— start of PASSAGE GIVEN —

Orly is using software group by Infocell Telecom Ltd, an Irish software company which has been bought out by a British firm.

The core product is Centurion, a real-time passenger information (RTPI) system that provides information for passengers on the bus, at the stop, as well as via the internet or by mobile phone.

It provides fleet management information for the bus company and public transport information for the local authority and can link to other intelligent transport systems (ITS) functions such as traffic light pre-emption, which means Centurion will turn the traffic light green for the bus if, for example, it is late or full.

"It's a relatively straightforward thing. We use the mobile phone network, the GPRS network and when 3G is rolled out here, we can use that. If we have 1,000 buses on our system, then it's basically 1,000 mobile phones, which is probably about the number of phones sold in half an hour in Beijing. The central server can be easily expanded as we need and proportionally, it's not really different whether there are 30 or 300 buses," he said.

O'Morchoe has plenty of experience in Asia, having lived in Singapore for 12 years, where he set up a company to represent Irish firms in the Asia-Pacific region.

— end of PASSAGE GIVEN —
— start of DATA LINES —

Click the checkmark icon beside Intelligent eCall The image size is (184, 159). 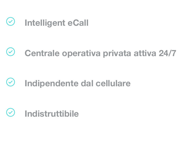pyautogui.click(x=10, y=21)
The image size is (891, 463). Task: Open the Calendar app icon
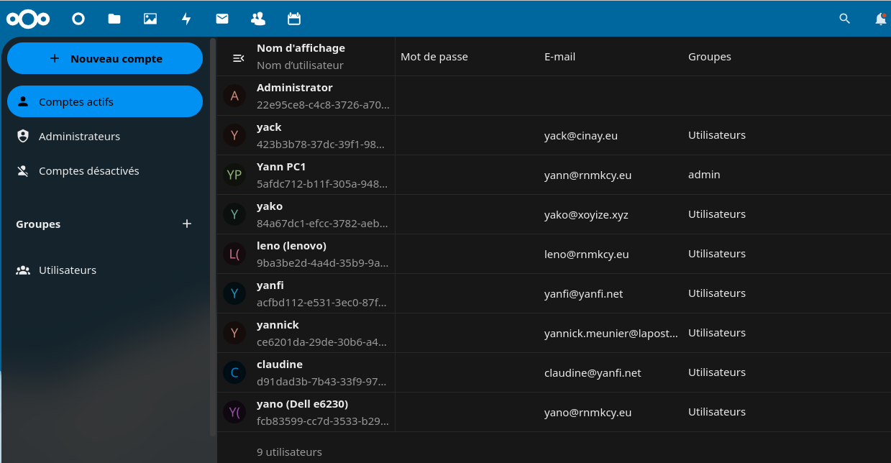click(x=294, y=19)
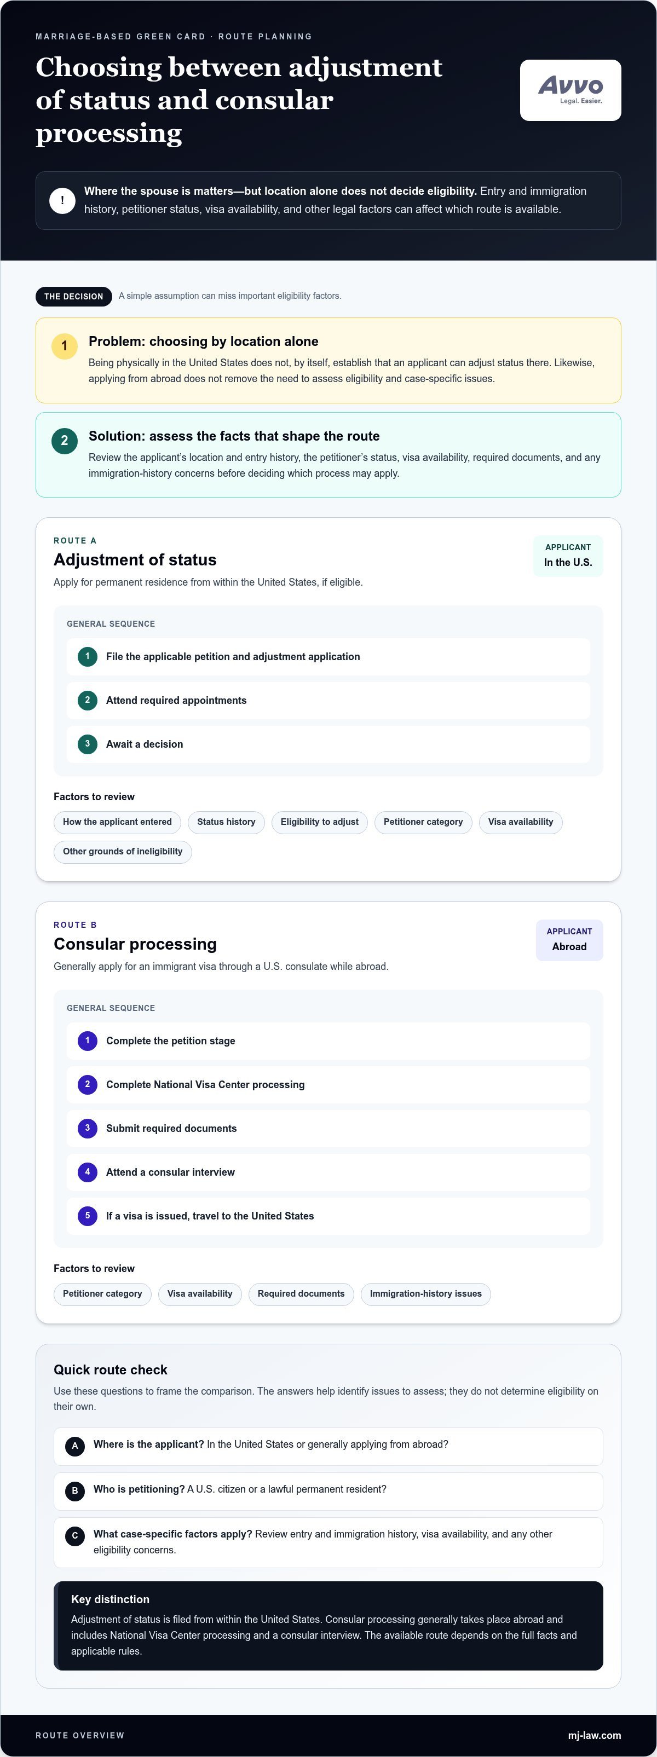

— end of DATA LINES —

# REQUIREMENTS
1 – Quote, word for word, the stretch of the passage on the Centurion system from "It provides fleet" through "late or full.".
2 – In the passage on the Centurion system, what does RTPI stand for?

# THE RESPONSES
1 –
It provides fleet management information for the bus company and public transport information for the local authority and can link to other intelligent transport systems (ITS) functions such as traffic light pre-emption, which means Centurion will turn the traffic light green for the bus if, for example, it is late or full.

2 – Real-time passenger information.